Le régime d’Erdogan a engagé le 9 octobre les forces militaires turques dans la région frontalière avec la Syrie en vue d’instaurer une "zone tampon" d’où il veut chasser la population kurde et sans doute parquer les trois millions de migrants, notamment syriens, vivant en Turquie. Cette invasion turque a déjà tué et mutilé nombre d’hommes, de femmes, d’enfants, et généré un véritable chaos. Un plan criminel qui était connu des grandes puissances qui ont continué à vendre des armements à la Turquie. Ce que veut détruire Erdogan c’est l’existence même du Rojava où s’est édifiée une société multiethnique, laïque, féministe, écologiste et autonome. Erdogan en appelle une fois de plus à l’unité nationale, accusant tous ceux qui s’y refusent de faire le jeu des "terroristes" kurdes, espérant ainsi surmonter les grandes difficultés politiques, économiques et sociales qui secouent la Turquie, et neutraliser la contestation sociale et politique qui s’est manifestée notamment lors de récentes élections.
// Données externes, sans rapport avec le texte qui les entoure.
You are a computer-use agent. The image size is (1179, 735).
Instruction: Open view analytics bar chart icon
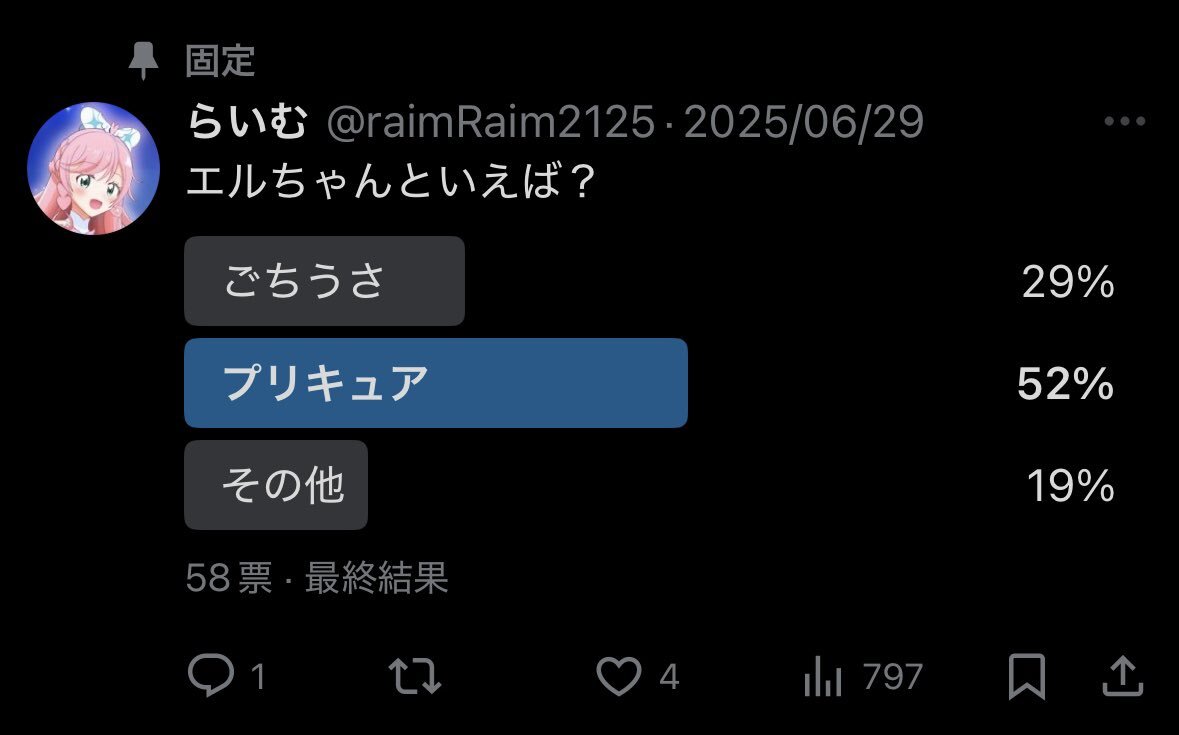pos(823,676)
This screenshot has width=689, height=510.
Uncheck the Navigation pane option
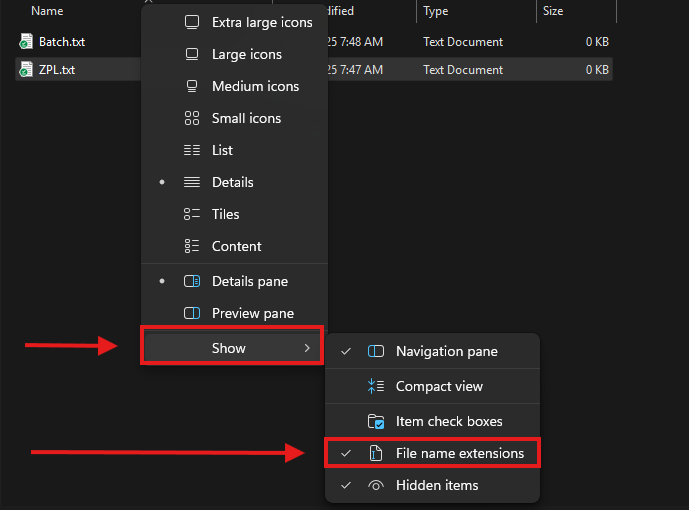click(x=446, y=351)
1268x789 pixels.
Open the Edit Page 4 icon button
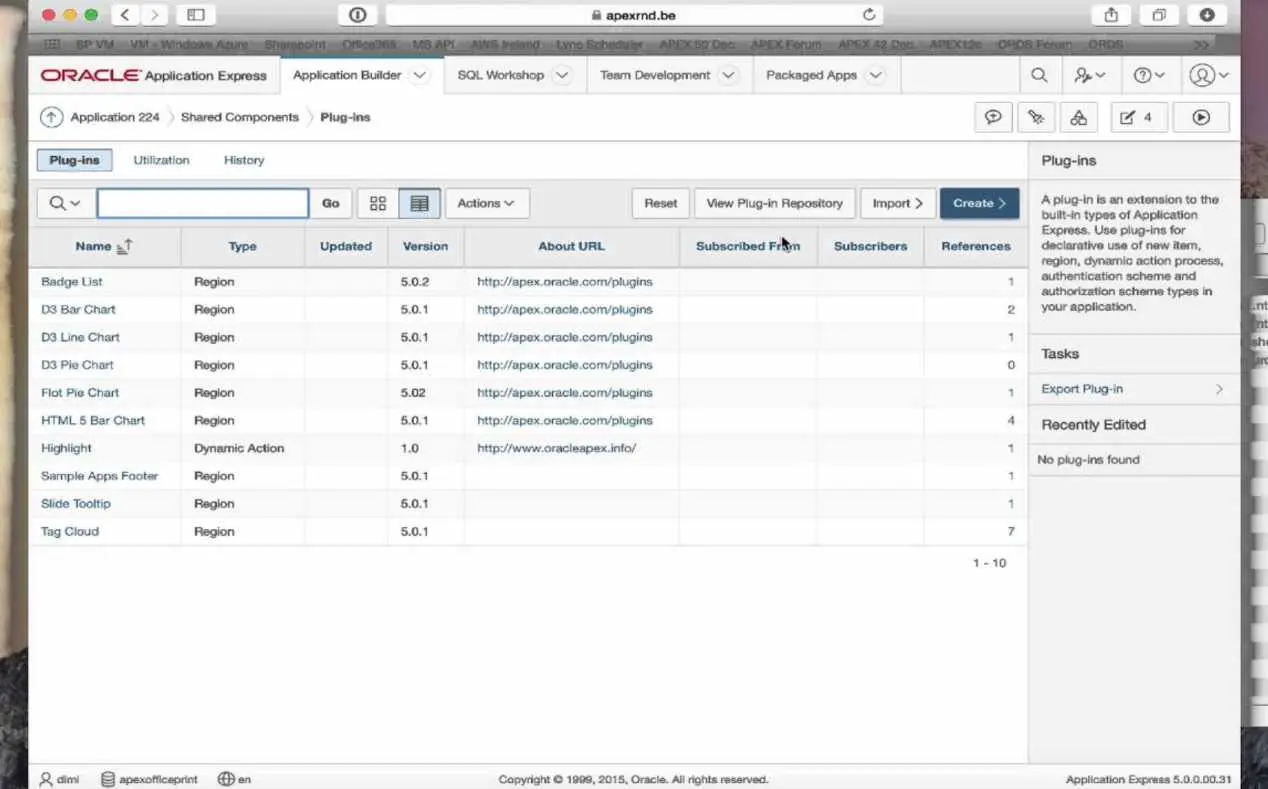(x=1137, y=117)
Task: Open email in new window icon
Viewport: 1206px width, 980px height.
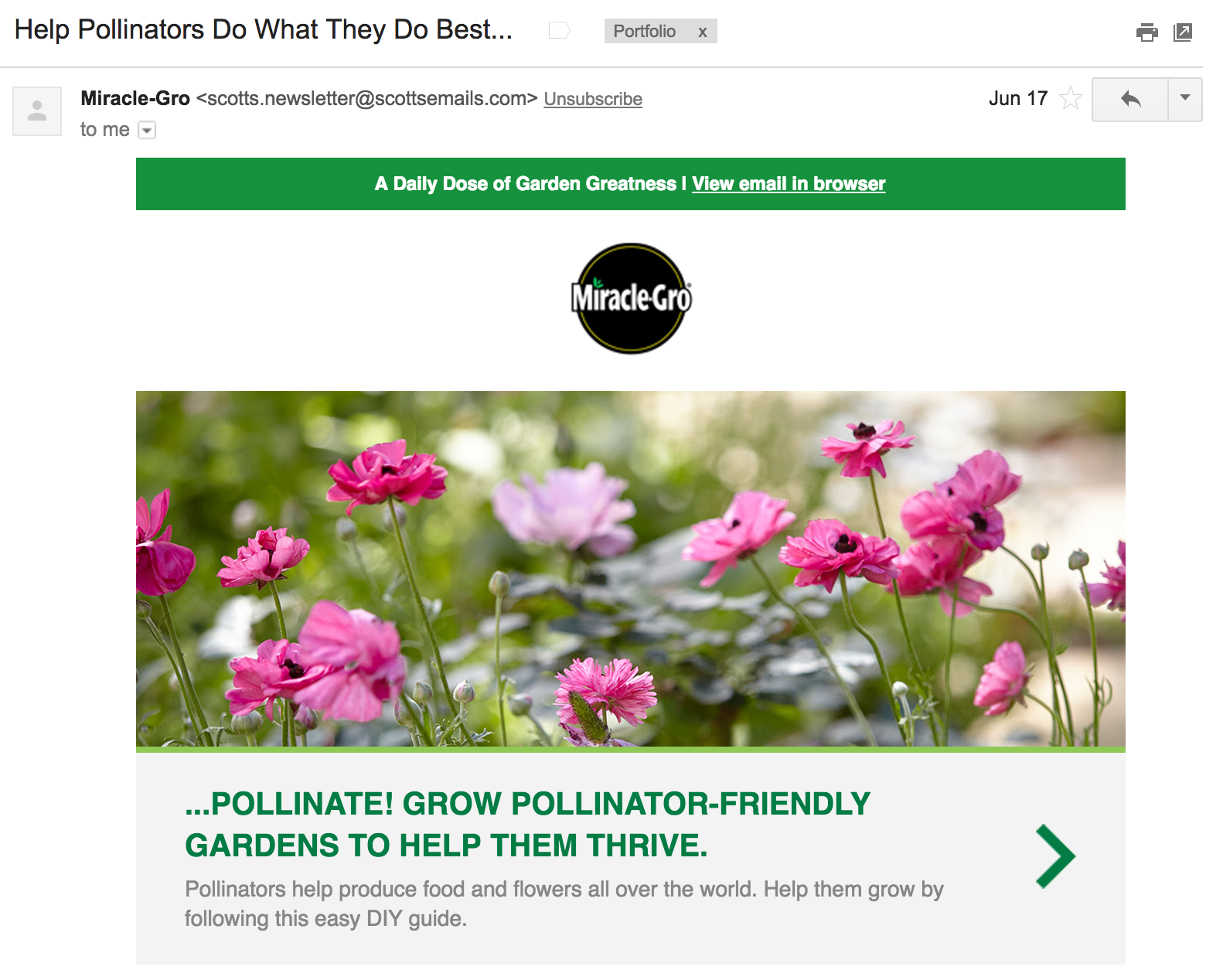Action: click(x=1183, y=32)
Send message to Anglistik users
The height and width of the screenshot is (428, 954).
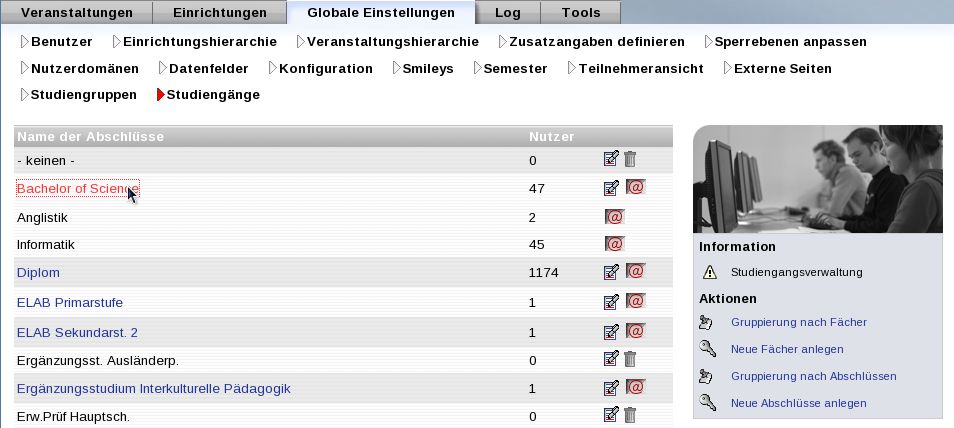tap(614, 216)
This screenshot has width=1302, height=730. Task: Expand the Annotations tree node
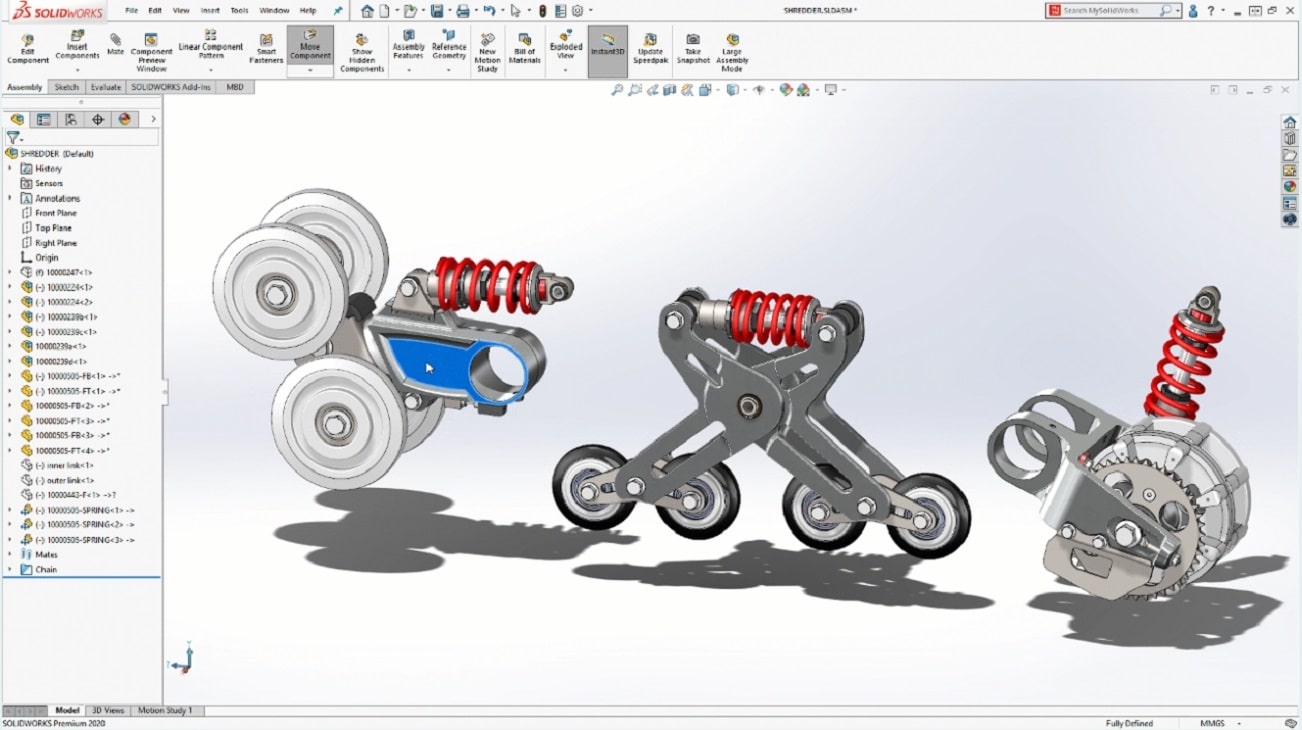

Les États-Unis, tout au moins Trump, estimant que le temps était venu de retirer leurs troupes de cette région et de rapatrier leurs soldats, ont laissé faire, même si cette attitude lâche a soulevé de nombreuses réactions critiques au sein même du parti républicain. Quant à l’Union Européenne, elle s’est engagée - un peu tard ! - à arrêter les livraisons d’armes. Reste l’ONU, bloquée depuis toujours par le Conseil de Sécurité, qui est hélas ! dans l’incapacité d’imposer une condamnation ferme de l’invasion turque. Et pourtant il y a urgence !

Nous citoyen·nes français·es, nous devons exercer et intensifier une pression sur le gouvernement français pour qu’il cesse immédiatement toute livraison d’armements, condamne sans réserves cette agression criminelle et dévastatrice, qu’il fasse pression sur Erdogan et le force à stopper son entreprise criminelle et meurtrière à l’encontre notamment des Kurdes, et qu’il protège sur le territoire français les militant·es pro-kurdes. Et qu’il fasse pression au sein de l’Union Européenne pour qu’elle se positionne sans ambiguïté face à cette agression et retire définitivement le PKK - Parti des Travailleurs du Kurdistan - de la liste des "organisations terroristes". Aux dernières nouvelles un accord entre Erdogan et Poutine prévoit des patrouilles mixtes russo-turques le long de la frontière turco-syrienne et d’exiger le retrait total des combattants kurdes. Autant dire que les populations du Rojava, notamment kurdes, sont en très grand danger et plusieurs dizaines de milliers de personnes, notamment femmes et enfants, se sont déjà lancées dans une fuite éperdue.

Le CIIP a depuis toujours soutenu les forces démocratiques turques et les droits sociaux et culturels des populations kurdes que ce soit au sein de la société turque qu’au Rojava, et nous appelons tous les citoyens, toutes les citoyennes, nos adhérent·es et ami·es à manifester, avec les organisations associatives, syndicales, politiques, les journalistes, les artistes, les chercheurs…, leur soutien aux Kurdes et autres composantes de la Turquie et de la région, notamment du Rojava.